## Task details:
Find every line in the records that contains the word "pixels", matching case exactly, and copy each one.

## The input:

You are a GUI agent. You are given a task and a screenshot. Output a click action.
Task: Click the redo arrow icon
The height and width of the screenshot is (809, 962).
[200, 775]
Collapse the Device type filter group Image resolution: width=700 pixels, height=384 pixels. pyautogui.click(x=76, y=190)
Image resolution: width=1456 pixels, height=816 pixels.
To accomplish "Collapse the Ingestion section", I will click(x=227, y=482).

## Result of the task:
Collapse the Device type filter group Image resolution: width=700 pixels, height=384 pixels. pyautogui.click(x=76, y=190)
Image resolution: width=1456 pixels, height=816 pixels.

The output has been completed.